- Type: Formation
- Underlies: Mesa Rica Sandstone
- Overlies: Morrison Formation

Lithology
- Primary: Shale
- Other: Sandstone

Location
- Coordinates: 35°07′59″N 103°42′30″W﻿ / ﻿35.1329442°N 103.7083319°W
- Region: New Mexico
- Country: United States

Type section
- Named for: Mount Tucumcari
- Named by: Dobrovolny and Summerson
- Year defined: 1947

= Tucumcari Formation =

Geologic formation in New Mexico

The Tucumcari Formation is a geologic formation in New Mexico. It preserves fossils dating back to the Albian Age of the early Cretaceous period.

==Description==
The formation consists of highly fossiliferous gray shale and buff calcareous sandstone with some limestone nodules. It overlies the Morrison Formation and is overlain by the Mesa Rica Sandstone.

The formation is interpreted as marine shales deposited during the Kiowa-Skull Creek transgression. It is likely the lateral equivalent of the Glencairn Formation.

==Fossils==
More than 65 marine invertebrate species have been found in the Tucumcari Shale. The macrofossils are mostly bivalves, with some gastropods and ammonoids. Microfossils include ostracods, foraminiferans, and palynomorphs. Species found in the formation include the solitary corals Desmophyllum and Platycyathus, the bivalves Scabrotrigonia, Pteria, Texigryphaea, Botula, and Lopha, and gastropod Turritella. The shells show borings from clionid sponges and acrothoracic barnacles.
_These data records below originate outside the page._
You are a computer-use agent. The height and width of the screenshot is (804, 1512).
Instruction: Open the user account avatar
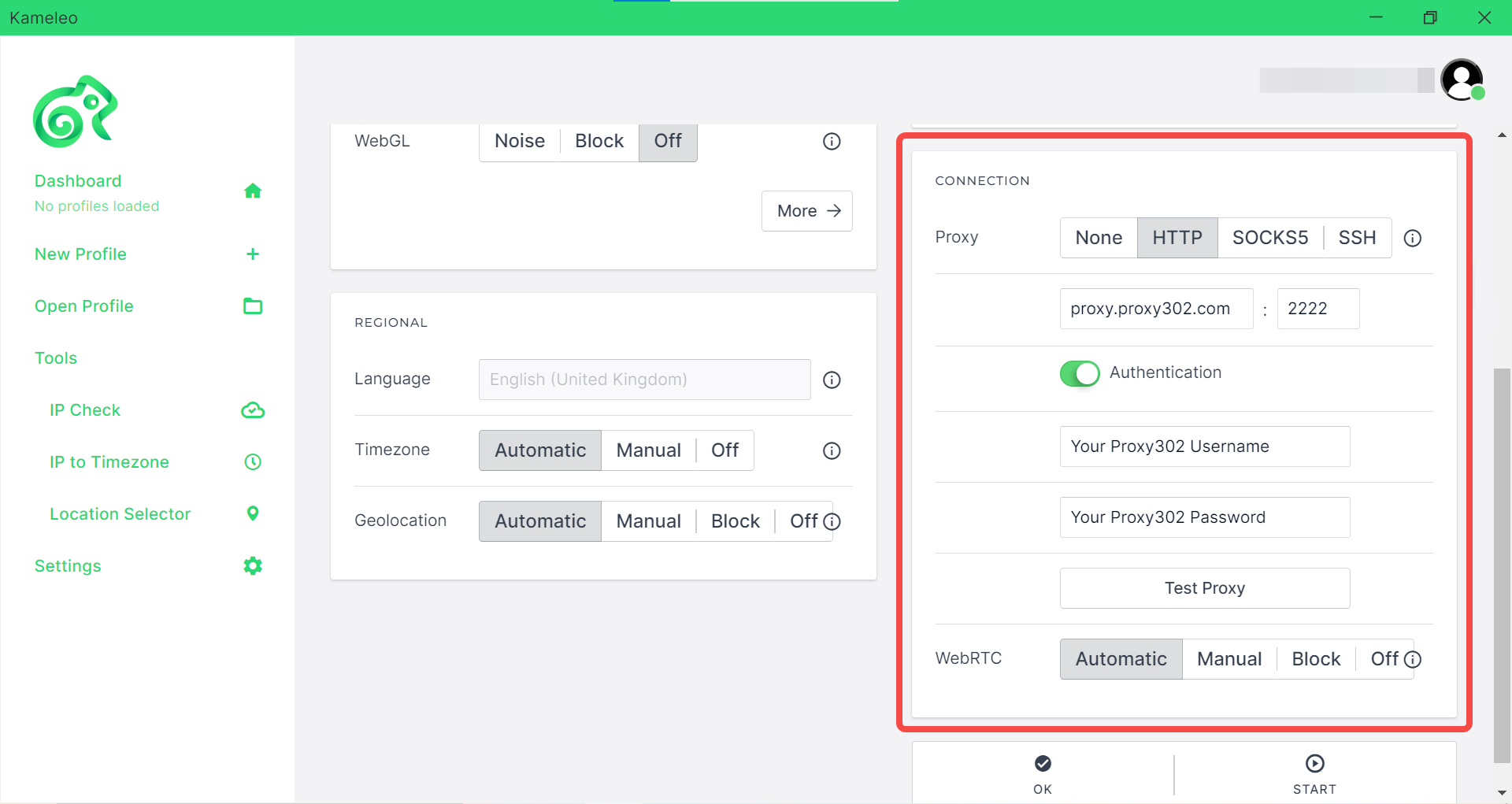pyautogui.click(x=1462, y=80)
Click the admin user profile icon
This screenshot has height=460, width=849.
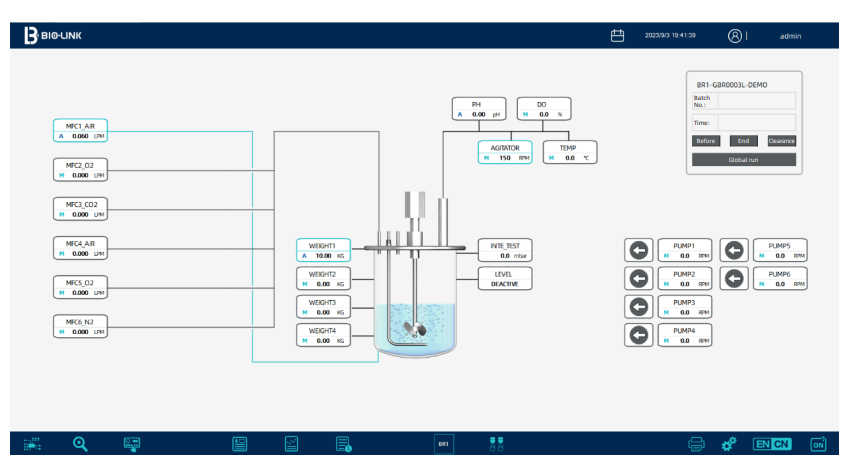pos(734,36)
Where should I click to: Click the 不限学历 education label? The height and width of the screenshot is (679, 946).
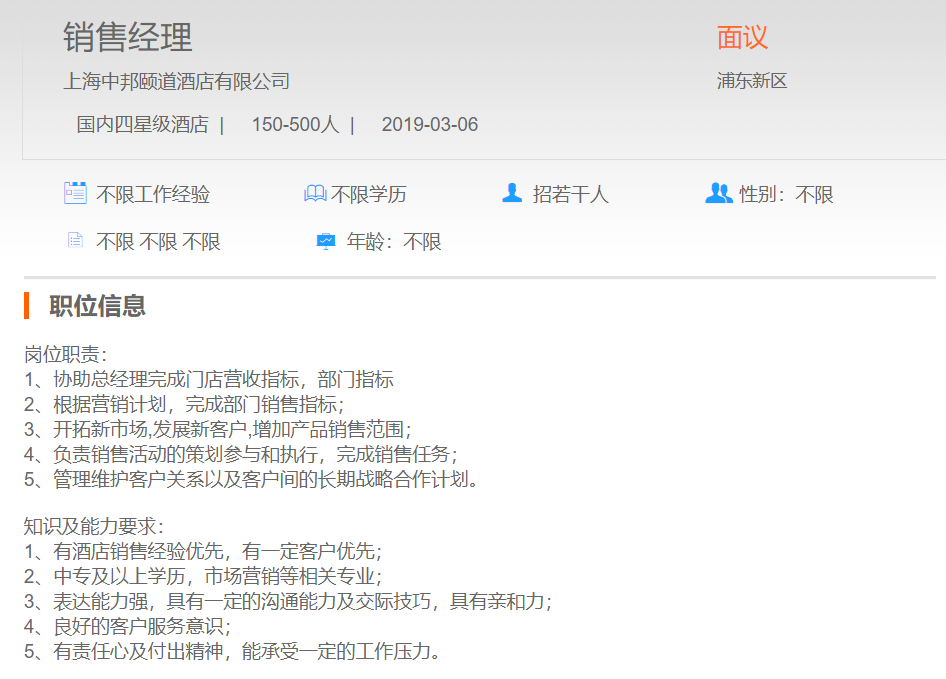tap(369, 195)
==History of investigation==
The unit was first described by Jules Marcou in 1858 as Bed E of the Pyramid Mountain section. In 1892, W.F. Cummins described the Jurassic and Cretaceous section at Tucumcari Mountain as the "Tucumcari beds". Dobrovsky and Summerson assigned the unit to the Purgatoire Formation as the Tucumcari Shale Member in 1947. Griggs and Read abandoned the Purgatoire Formation in southeastern New Mexico and raised the Tucumcari Shale to formation rank in 1959.